• Alzheimer's disease;
  • amyloid beta-peptides;
  • inhibitors;
  • islet amyloid polypeptide;
  • protein–protein interactions


Alzheimer's disease (AD) and type 2 diabetes (T2D) are linked to the self-association of β-amyloid peptide (Aβ) and islet amyloid polypeptide (IAPP), respectively. We have shown that IAPP-GI, a soluble IAPP analogue and mimic of nonamyloidogenic and nontoxic IAPP, binds Aβ with high affinity and blocks its cytotoxic self-assembly and fibrillogenesis. We have also shown that IAPP and Aβ interact with each other into nonfibrillar and nontoxic heterocomplexes that suppress cytotoxic self-association by both polypeptides. The Aβ–IAPP interaction might thus be a molecular link between AD and T2D. We studied the role of individual IAPP-GI and IAPP regions in their inhibitory function on Aβ40 self-association and cytotoxicity. We found that the presence of the two hot-spot regions of the Aβ–IAPP interaction interface in IAPP(8–28) is not sufficient for inhibitory function and that, in addition to IAPP(8–28), the presence of the N-terminal region IAPP(1–7) is absolutely required.
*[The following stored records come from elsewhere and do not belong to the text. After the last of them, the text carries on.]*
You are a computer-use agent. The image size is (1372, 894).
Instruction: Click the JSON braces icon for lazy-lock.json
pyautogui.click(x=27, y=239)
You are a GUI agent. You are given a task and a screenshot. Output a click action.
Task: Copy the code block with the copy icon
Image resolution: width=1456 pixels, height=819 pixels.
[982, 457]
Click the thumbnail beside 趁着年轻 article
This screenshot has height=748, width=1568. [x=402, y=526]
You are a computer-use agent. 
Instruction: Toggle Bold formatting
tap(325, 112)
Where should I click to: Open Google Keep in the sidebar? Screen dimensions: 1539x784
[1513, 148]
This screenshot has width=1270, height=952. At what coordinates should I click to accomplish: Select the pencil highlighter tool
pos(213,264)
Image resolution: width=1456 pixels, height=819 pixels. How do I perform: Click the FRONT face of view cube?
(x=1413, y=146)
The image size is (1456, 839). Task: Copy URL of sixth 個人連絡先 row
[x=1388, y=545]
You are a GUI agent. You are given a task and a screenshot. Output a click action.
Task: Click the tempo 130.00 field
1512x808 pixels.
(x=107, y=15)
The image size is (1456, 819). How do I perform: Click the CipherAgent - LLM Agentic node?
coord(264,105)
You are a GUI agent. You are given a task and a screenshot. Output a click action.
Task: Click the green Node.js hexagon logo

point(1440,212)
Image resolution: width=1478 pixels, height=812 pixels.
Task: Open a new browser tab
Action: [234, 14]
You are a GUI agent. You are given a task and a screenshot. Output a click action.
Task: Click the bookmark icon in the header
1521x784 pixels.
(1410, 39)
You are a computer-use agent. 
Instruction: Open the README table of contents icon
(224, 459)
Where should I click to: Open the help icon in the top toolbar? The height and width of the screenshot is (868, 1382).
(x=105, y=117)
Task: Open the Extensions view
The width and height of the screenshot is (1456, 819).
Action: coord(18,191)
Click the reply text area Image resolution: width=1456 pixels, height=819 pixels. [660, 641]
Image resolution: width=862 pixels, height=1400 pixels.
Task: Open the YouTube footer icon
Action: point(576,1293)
By contrast, the C-terminal region, IAPP(30–37), is not required although its presence together with IAPP(1–7) in IAPP-GI results in a marked enhancement of the inhibitory effect as compared to IAPP(1–28)-GI. We suggest that the inhibitory effect of IAPP-GI and IAPP on Aβ40 fibrillogenesis and cell toxicity is mediated primarily by interactions involving the hot regions of the Aβ–IAPP interaction interface and the N terminus of IAPP while a concerted and likely structure-stabilizing action of the N- and C-terminal IAPP regions potentiates this effect. These results identify important molecular determinants of the amyloid suppressing function of the Aβ40–IAPP interaction and could contribute to the design of novel inhibitors of Aβ40 aggregation and cell degeneration.